Economic Burden of ACPA+ patients with Rheumatoid Arthritis

from Healthcare Economist at http://bit.ly/2t9blRV on July 17, 2017 at 08:19PM

That is the topic of my most recent article in the Journal of Managed Care & Specialty Pharmacy along with co-authors Mahlet Gizaw Tebeka, Kwanza Price, Chad Patel, and Kaleb Michaud.  The abstract of the article–titled “The Economic Burden of ACPA-Positive Status Among Patients with Rheumatoid Arthritis“–is below.

BACKGROUND: Anticitrullinated protein antibodies (ACPAs) are serological biomarkers associated with early, rapidly progressing rheumatoid arthritis (RA), including more severe disease and joint damage. ACPA testing has become a routine tool for RA diagnosis and prognosis. Furthermore, treatment efficacy has been shown to vary by ACPA-positive status. However, it is not clear if the economic burden of patients with RA varies by ACPA status.

OBJECTIVE: To determine if the economic burden of RA varies by patient ACPA status.

METHODS: IMS PharMetrics Plus health insurance claims and electronic medical record (EMR) data from 2010-2015 were used to identify patients with incident RA. Patients were aged ≥ 18 years, had ≥ 1 inpatient or ≥ 2 outpatient claims reporting an RA diagnosis code (ICD-9-CM code 714.0), and had an anticyclic citrullinated peptide (anti-CCP; a surrogate of ACPA) antibody test within 6 months of diagnosis. Incident patients were defined as those who had no claims with an RA diagnosis code in the 6 months before the first observed RA diagnosis. The primary outcome of interest was RA-related medical expenditures, defined as the sum of payer- and patient-paid amounts for all claims with an RA diagnosis code. Secondary outcomes included health care utilization metrics such as treatment with a disease-modifying antirheumatic drug (DMARD) and physician visits. Generalized linear regression models were used for each outcome, controlling for ACPA-positive status (defined as anti-CCP ≥ 20 AU/mL), age, sex, and Charlson Comorbidity Index score as explanatory variables.

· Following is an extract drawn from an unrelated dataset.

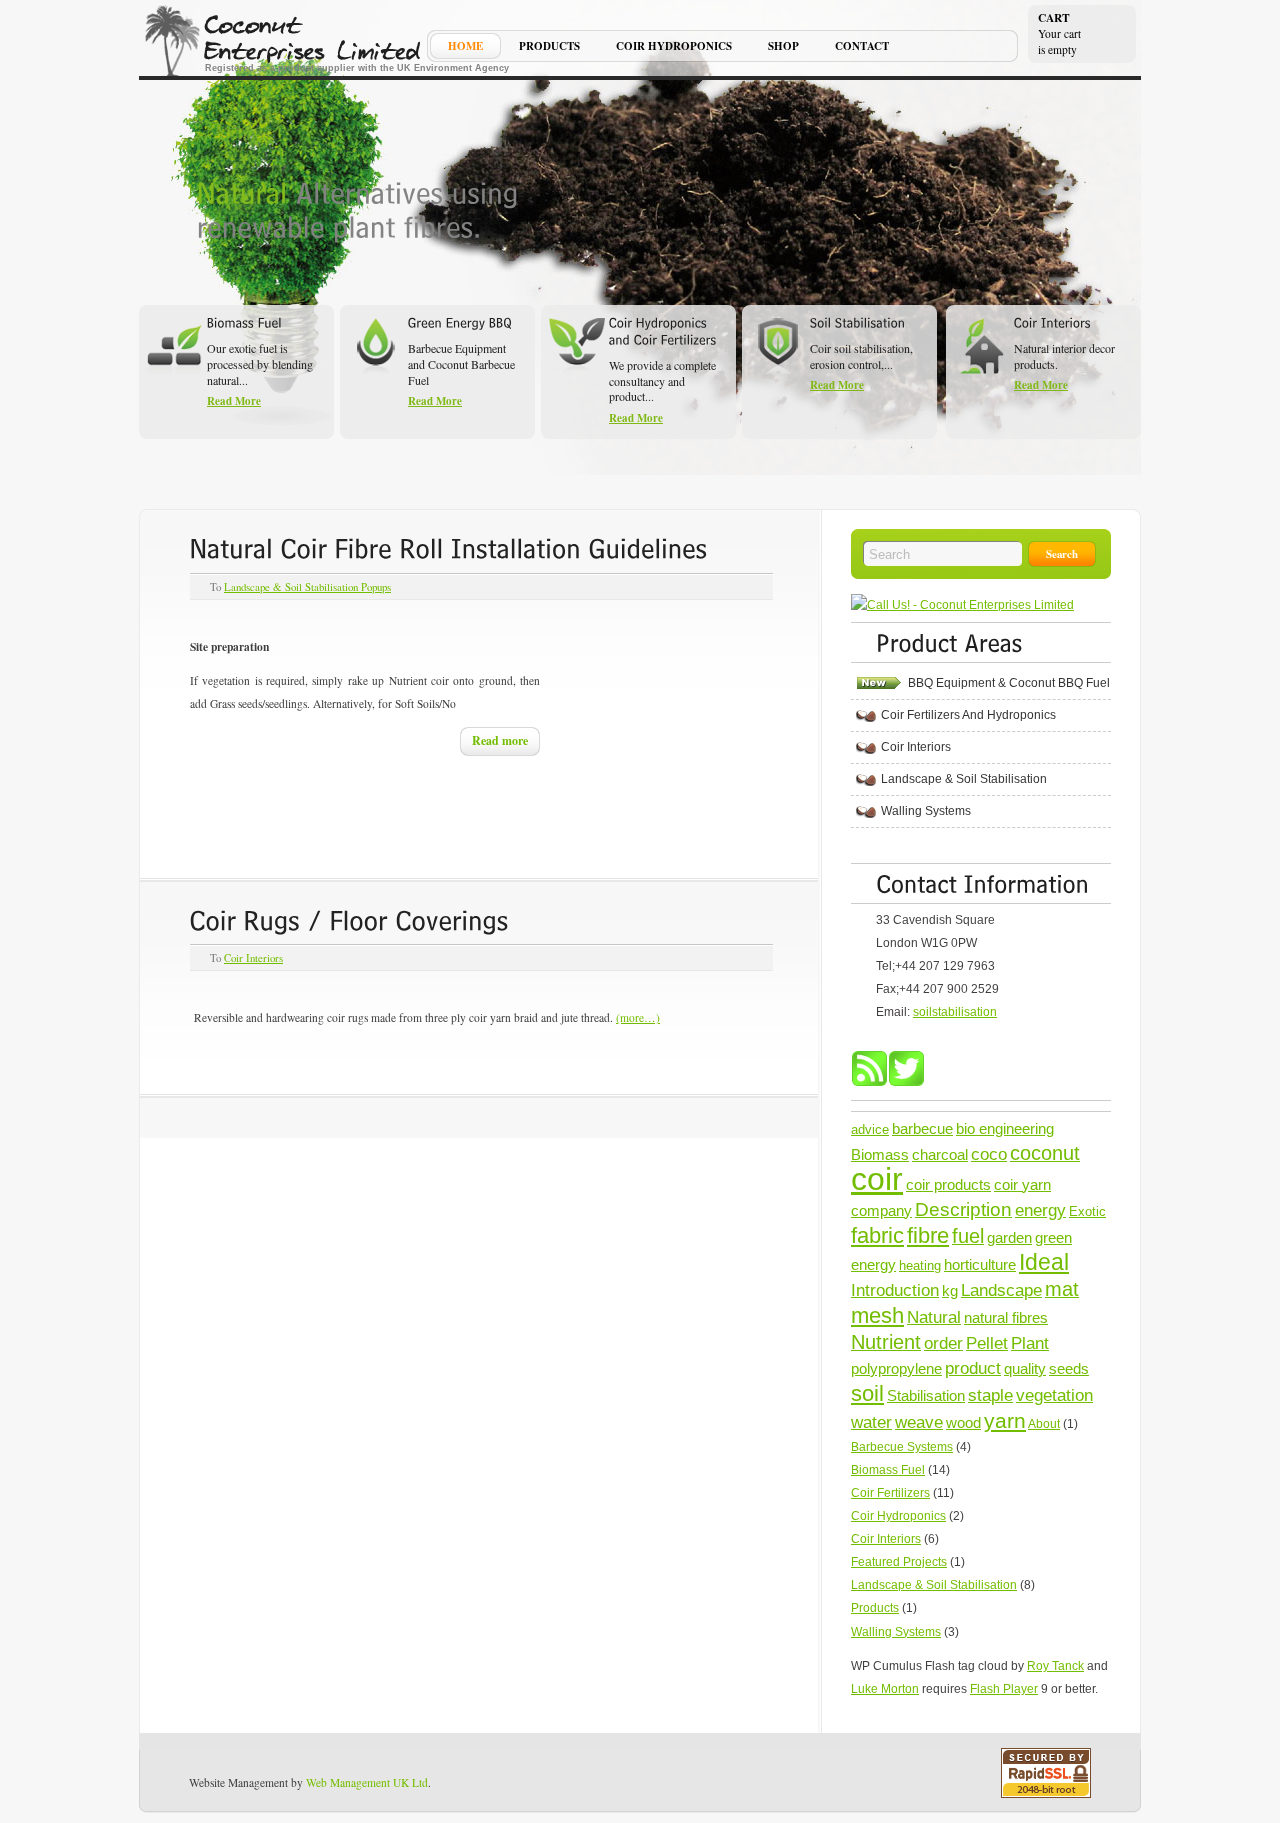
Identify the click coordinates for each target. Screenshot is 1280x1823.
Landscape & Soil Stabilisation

RESULTS: Of 647,171 patients diagnosed with RA, 89,296 were incident cases, and 47% (n = 42,285) had an anti-CCP test. After restricting this sample to patients with a linked EMR and reported anti-CCP test result, 859 remained, with 24.7% (n = 212) being ACPA-positive. Compared with ACPA-negative patients, adjusted results showed that ACPA-positive patients were more likely to use either conventional (71.2% vs. 49.6%; P < 0.001) or biologic (20.3% vs. 11.8%; P < 0.001) DMARDs during the first year after diagnosis and had more physician visits (5.58 vs. 3.91 times per year; P < 0.001). Annual RA-associated total expenditures were $7,941 for ACPA-positive and $5,243 for ACPA-negative patients (Δ = $2,698; P = 0.002). RA-associated medical expenditures were $4,380 for ACPA-positive and $3,427 for ACPA-negative patients (Δ = $954; P = 0.168), whereas DMARD expenditures were $3,560 and $1,817, respectively (Δ = $1,743; P = 0.001).

CONCLUSIONS: RA-related economic burden is higher for patients who are ACPA-positive compared with those who are ACPA-negative. Providers may wish to inform patients diagnosed with ACPA-positive RA about the likely future disease and economic burden in hopes that both stakeholders can be more proactive in addressing them.